Left wants to hang up on enemy intelligence

Cecil Turner:

The President signed a six-month modification to the Foreign Intelligence Surveillance Act (FISA) on Sunday, after the Democrat-controlled Congress agreed to Administration provisions. The move was met by howls of protest from the ACLU and the left leaning punditry; and Speaker Pelosi moved to change the law before it was even signed.

But is this law the end of the Fourth Amendment? And if it's so bad, why did Democrats vote for it? What are we talking about, anyway?

Pop quiz, hotshot: You're an NSA officer, trying to track down Al Qaeda's “big surprise" -- the next terrorist operation in the US. You're listening in on a routine intercept of an overseas communication, the source of which is a known terrorist operations cell. Osama bin Laden himself comes on the line. He dials somebody in the U.S. and begins to give orders. Do you:

1.Record the call and start an immediate trace of the domestic end;

2. Alert the FBI to a possible impending terrorist attack;

3. Try to determine enemy communications protocols for future intercepts;

4. All of the above; or,

5. Hang up the intercept immediately, because it's against the law to eavesdrop on people inside the U.S.?

Hope you answered number 5, because that's the law.

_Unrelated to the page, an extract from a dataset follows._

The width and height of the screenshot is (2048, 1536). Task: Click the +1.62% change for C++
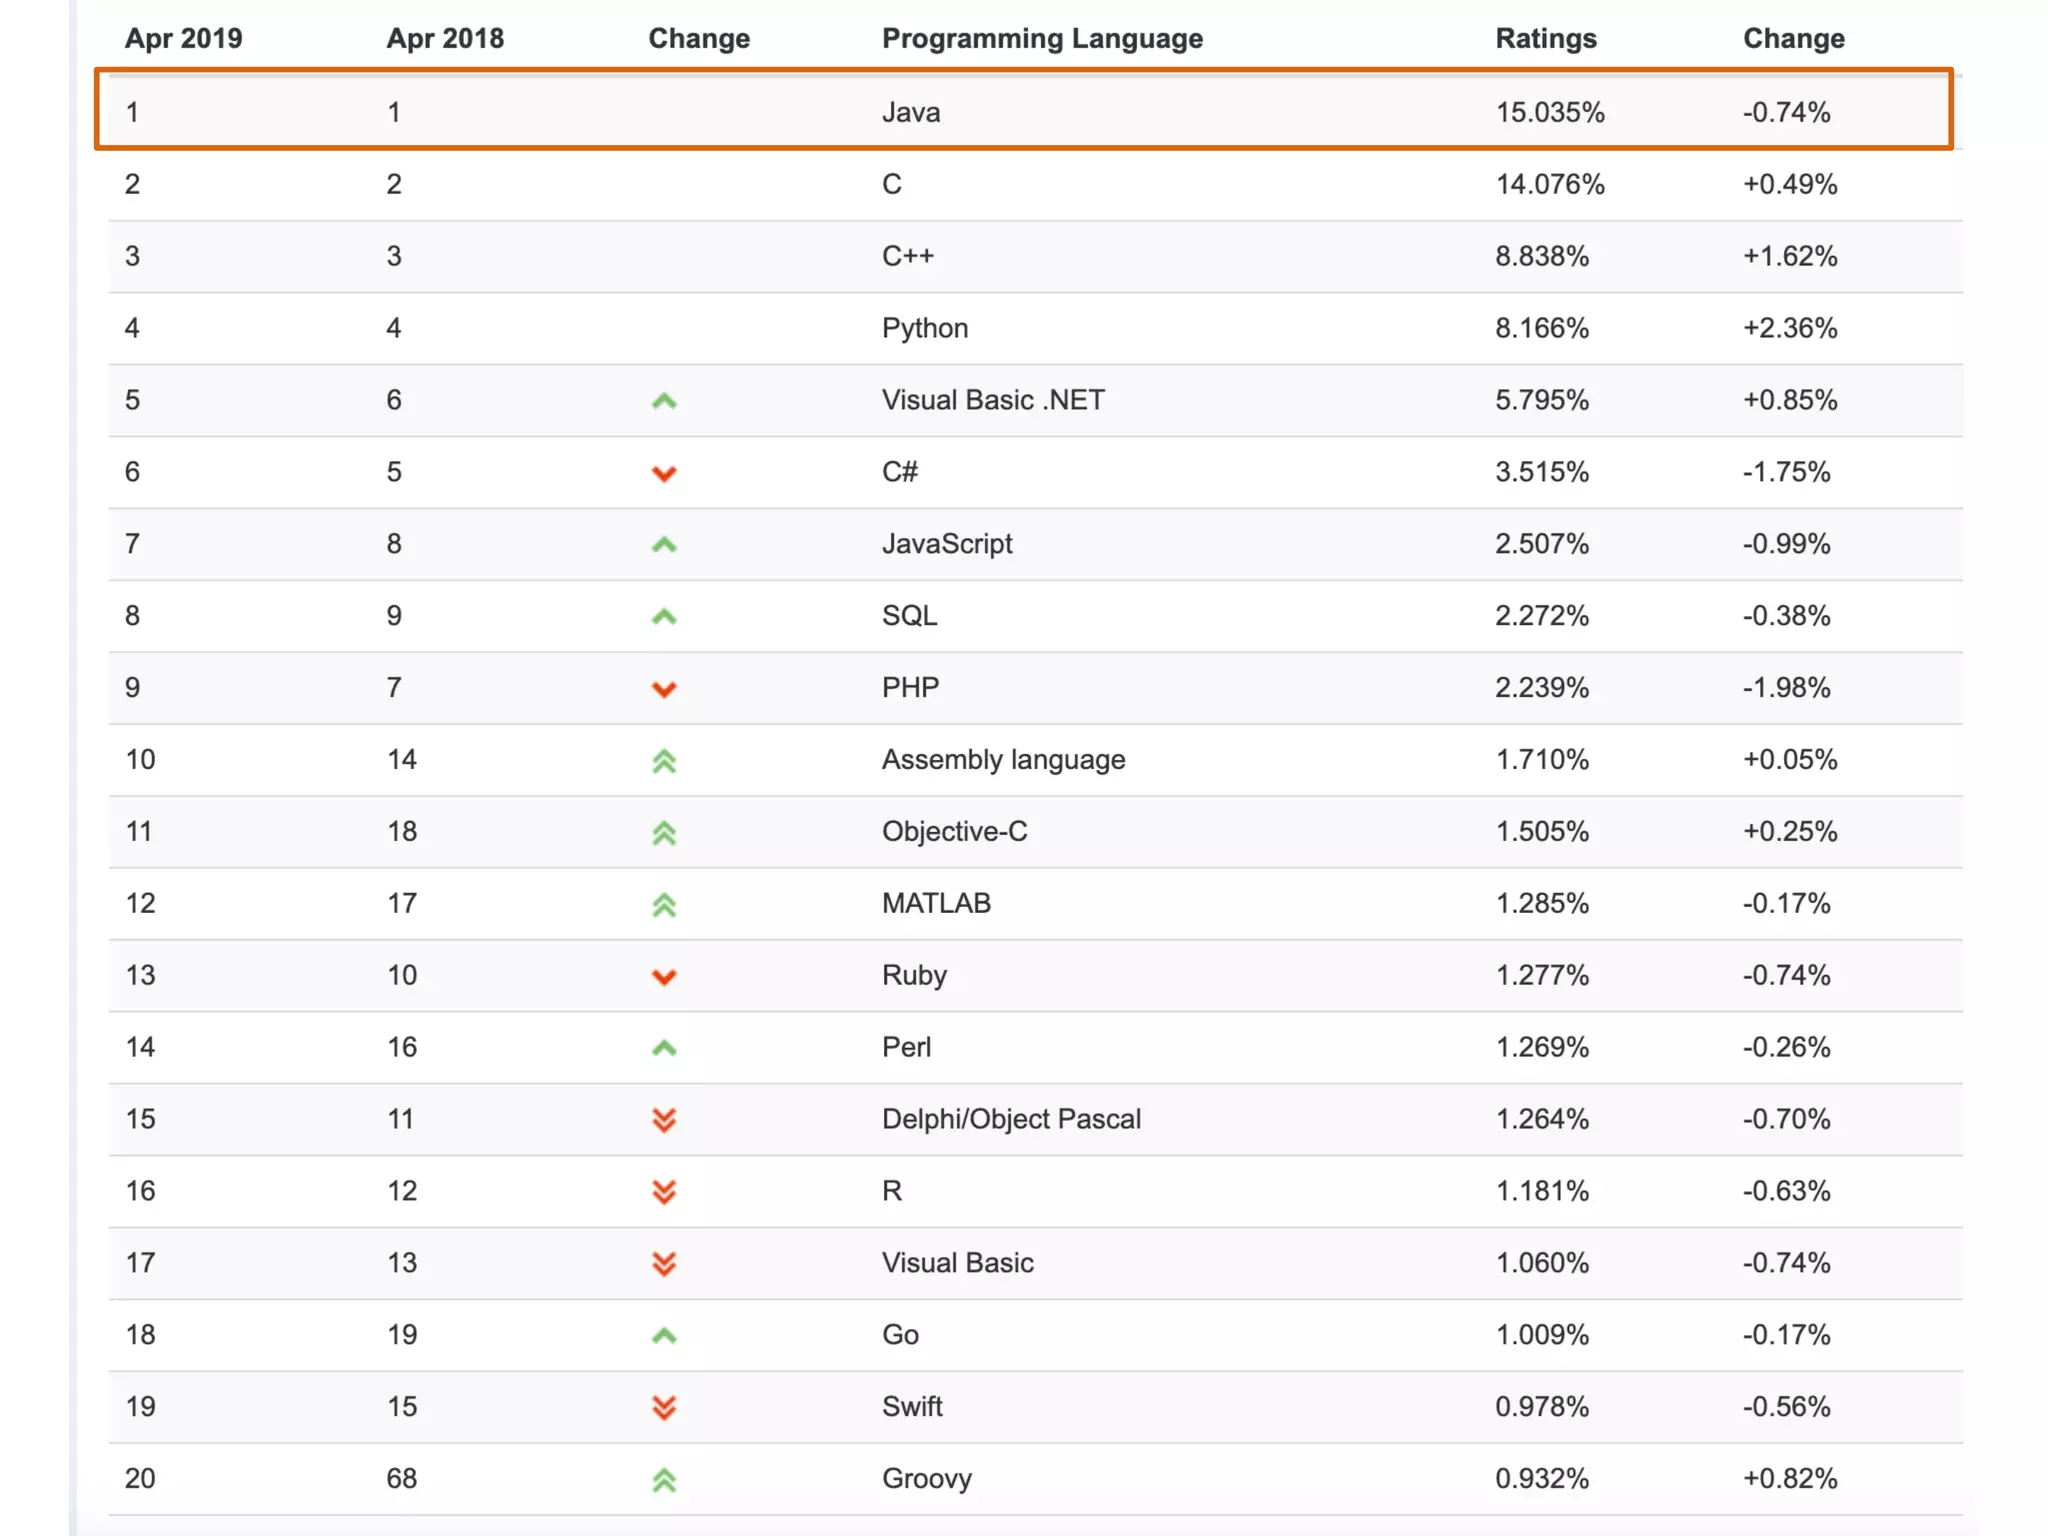1789,256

FISA was enacted in the aftermath of domestic surveillance abuses of the Nixon Administration. It's designed to enable surveillance of our enemies overseas, while protecting Americans against eavesdropping. It allows interception of overseas communications, and it also allows warrant less monitoring in the US to acquire foreign intelligence, provided: [1802.a.(1)] (B) there is no substantial likelihood that the surveillance will acquire the contents of any communication to which a United States person is a party. It allows monitoring with a warrant, provided there is probable cause to believe: [1805.a.(3)] (A) the target of the electronic surveillance is a foreign power or an agent of a foreign power

In a nutshell, the NSA can intercept any foreign signals (as long as they're intercepted outside the U.S.). It can intercept domestic signals only if it has probable cause to believe the person on the domestic end is an agent of a foreign power, and gets a warrant. The problem in relation to the current conflict is when known terrorists call people in the U.S. One of the reasons to conduct such surveillance is to identify agents already here... but the Catch-22 is that we can't listen in on their phone calls until after we know they're agents. And in the case of Al Qaeda sleeper agents, that may be too late.

...
There should be an assumption that anyone al Qaeda is calling in this country is one of their agents and the communication should be intercepted. Even if they are just calling Amazon to buy a book that should be gathered as evidence of al Qaeda's intent and direction. Anyone who thinks we should not listen to al Qaeda calls to people in this country just do not care about preventing the next terrorist attack by al Qaeda or they would rather have the attack than intrude on the privacy of the terrorist. That is indefensible.